EXERCISE DETAILS | Using the records below, transcribe word for word the stretch from the line that contains "Беларусь и Россия" through the line that contains "Home (30, 292)", both end lines included, and nothing else.

Dataset entries:
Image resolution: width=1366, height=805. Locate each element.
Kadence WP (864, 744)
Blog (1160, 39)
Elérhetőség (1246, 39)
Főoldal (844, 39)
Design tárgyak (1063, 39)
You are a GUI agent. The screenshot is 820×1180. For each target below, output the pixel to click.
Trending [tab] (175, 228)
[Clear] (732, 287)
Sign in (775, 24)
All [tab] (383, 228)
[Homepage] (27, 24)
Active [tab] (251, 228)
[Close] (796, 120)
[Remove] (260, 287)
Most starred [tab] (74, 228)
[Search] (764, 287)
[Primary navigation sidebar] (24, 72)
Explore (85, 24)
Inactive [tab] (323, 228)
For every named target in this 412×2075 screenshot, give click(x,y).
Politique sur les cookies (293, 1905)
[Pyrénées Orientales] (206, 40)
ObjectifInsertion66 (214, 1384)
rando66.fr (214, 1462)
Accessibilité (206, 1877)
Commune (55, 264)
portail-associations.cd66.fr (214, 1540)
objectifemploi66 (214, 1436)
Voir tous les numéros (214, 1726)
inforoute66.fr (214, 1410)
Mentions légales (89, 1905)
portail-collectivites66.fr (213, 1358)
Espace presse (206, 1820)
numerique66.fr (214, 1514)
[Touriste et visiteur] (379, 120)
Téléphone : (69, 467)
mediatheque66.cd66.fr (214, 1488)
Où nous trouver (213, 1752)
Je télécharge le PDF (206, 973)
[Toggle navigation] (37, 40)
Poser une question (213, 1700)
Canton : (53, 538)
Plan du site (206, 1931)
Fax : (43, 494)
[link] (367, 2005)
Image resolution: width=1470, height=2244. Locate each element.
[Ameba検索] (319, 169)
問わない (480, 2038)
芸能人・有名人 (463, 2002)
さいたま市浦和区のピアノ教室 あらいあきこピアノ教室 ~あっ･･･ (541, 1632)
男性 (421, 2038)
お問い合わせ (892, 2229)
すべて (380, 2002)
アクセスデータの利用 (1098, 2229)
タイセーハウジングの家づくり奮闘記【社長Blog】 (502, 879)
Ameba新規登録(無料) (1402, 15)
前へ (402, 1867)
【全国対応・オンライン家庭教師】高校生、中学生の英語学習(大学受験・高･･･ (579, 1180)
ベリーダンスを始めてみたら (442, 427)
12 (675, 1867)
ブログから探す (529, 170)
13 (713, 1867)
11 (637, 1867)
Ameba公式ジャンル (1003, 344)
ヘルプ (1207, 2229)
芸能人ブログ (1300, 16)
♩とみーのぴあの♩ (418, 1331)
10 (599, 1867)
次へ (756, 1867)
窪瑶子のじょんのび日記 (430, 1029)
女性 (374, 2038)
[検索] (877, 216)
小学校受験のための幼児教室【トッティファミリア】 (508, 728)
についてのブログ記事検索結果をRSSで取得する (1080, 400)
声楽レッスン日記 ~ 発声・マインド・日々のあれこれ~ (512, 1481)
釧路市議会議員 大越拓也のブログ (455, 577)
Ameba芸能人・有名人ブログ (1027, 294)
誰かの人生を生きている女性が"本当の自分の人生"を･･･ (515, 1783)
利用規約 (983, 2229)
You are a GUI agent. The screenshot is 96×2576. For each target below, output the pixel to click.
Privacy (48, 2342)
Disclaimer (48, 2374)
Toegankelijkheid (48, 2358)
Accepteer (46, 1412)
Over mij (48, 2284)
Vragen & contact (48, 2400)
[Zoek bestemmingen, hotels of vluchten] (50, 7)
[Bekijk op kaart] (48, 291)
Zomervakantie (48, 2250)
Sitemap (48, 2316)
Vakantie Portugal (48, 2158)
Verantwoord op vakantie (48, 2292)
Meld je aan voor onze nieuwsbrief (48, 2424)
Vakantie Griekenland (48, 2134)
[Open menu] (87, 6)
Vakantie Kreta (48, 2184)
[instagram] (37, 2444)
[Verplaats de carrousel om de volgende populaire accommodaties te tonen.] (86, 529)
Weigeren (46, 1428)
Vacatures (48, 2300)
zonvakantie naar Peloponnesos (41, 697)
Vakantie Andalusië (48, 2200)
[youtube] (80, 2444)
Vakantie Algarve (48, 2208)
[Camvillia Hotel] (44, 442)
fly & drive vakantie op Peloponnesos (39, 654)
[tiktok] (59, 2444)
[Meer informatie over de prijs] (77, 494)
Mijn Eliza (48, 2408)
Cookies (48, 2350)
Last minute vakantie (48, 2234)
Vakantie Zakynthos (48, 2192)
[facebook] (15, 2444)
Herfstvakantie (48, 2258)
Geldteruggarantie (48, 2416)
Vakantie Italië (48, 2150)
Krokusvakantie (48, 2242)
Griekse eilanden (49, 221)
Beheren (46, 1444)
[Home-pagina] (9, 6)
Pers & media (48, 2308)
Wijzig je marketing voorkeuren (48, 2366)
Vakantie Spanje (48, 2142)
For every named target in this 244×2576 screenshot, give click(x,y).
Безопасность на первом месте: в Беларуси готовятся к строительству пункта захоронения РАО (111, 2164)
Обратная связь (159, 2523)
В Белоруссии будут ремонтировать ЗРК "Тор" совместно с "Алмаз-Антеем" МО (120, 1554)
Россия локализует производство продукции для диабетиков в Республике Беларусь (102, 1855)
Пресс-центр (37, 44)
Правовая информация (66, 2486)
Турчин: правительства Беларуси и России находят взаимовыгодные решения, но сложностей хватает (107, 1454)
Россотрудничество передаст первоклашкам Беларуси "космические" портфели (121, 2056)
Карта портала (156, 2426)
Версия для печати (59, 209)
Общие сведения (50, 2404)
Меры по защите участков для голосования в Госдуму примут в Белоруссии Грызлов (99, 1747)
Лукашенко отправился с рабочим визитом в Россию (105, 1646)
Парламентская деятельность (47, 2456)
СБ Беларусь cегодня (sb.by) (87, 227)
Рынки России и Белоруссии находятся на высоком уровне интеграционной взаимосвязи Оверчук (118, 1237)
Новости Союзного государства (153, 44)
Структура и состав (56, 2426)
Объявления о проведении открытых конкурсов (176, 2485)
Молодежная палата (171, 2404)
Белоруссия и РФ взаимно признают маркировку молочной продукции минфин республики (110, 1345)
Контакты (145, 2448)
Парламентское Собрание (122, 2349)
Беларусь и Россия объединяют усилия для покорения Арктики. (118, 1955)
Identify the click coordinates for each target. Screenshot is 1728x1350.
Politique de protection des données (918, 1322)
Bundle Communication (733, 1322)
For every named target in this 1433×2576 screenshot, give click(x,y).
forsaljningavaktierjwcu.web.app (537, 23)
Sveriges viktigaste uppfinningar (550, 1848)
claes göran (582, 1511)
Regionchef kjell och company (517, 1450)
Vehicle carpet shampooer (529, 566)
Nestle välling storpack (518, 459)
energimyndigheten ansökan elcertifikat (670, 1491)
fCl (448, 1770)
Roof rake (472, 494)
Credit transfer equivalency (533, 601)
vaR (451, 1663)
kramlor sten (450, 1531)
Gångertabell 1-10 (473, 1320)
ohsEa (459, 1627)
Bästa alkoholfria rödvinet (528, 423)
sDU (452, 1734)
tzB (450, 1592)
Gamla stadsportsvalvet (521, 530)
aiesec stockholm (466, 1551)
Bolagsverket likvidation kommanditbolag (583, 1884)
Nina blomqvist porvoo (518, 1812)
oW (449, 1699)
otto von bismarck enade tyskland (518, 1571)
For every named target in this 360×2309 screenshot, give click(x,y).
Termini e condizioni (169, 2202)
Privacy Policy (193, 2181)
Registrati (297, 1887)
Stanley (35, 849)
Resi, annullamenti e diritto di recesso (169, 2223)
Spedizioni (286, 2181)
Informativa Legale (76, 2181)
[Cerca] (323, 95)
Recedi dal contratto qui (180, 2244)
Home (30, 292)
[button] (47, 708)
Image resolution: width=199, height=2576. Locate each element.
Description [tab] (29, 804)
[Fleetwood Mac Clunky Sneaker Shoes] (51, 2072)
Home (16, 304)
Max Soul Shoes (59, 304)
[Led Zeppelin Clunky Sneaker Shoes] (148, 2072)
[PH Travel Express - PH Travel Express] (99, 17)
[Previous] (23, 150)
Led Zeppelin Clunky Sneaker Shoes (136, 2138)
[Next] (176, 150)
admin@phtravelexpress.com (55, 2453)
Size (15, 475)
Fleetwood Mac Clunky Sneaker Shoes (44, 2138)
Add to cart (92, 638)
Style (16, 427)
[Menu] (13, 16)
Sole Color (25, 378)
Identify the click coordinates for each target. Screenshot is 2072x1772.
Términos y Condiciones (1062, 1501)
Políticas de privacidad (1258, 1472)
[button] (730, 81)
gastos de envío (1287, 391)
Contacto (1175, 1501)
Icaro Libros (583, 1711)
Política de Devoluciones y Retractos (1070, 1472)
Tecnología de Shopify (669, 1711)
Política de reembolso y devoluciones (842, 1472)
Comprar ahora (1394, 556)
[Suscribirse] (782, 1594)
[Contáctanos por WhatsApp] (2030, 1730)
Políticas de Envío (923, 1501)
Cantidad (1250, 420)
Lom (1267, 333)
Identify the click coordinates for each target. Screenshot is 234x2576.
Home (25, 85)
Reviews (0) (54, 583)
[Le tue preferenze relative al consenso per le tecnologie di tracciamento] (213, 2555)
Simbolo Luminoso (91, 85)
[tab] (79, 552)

EXERCISE RESPONSE |
Беларусь и Россия объединяют усилия для покорения Арктики. (118, 1955)
Identify the click coordinates for each target. Screenshot is 1728x1350.
Politique de protection des données (918, 1322)
Bundle Communication (733, 1322)
For every named target in this 1433×2576 screenshot, give click(x,y).
forsaljningavaktierjwcu.web.app (537, 23)
Sveriges viktigaste uppfinningar (550, 1848)
claes göran (582, 1511)
Regionchef kjell och company (517, 1450)
Vehicle carpet shampooer (529, 566)
Nestle välling storpack (518, 459)
energimyndigheten ansökan elcertifikat (670, 1491)
fCl (448, 1770)
Roof rake (472, 494)
Credit transfer equivalency (533, 601)
vaR (451, 1663)
kramlor sten (450, 1531)
Gångertabell 1-10 (473, 1320)
ohsEa (459, 1627)
Bästa alkoholfria rödvinet (528, 423)
sDU (452, 1734)
tzB (450, 1592)
Gamla stadsportsvalvet (521, 530)
aiesec stockholm (466, 1551)
Bolagsverket likvidation kommanditbolag (583, 1884)
Nina blomqvist porvoo (518, 1812)
oW (449, 1699)
otto von bismarck enade tyskland (518, 1571)
For every named target in this 360×2309 screenshot, give click(x,y).
Termini e condizioni (169, 2202)
Privacy Policy (193, 2181)
Registrati (297, 1887)
Stanley (35, 849)
Resi, annullamenti e diritto di recesso (169, 2223)
Spedizioni (286, 2181)
Informativa Legale (76, 2181)
[Cerca] (323, 95)
Recedi dal contratto qui (180, 2244)
Home (30, 292)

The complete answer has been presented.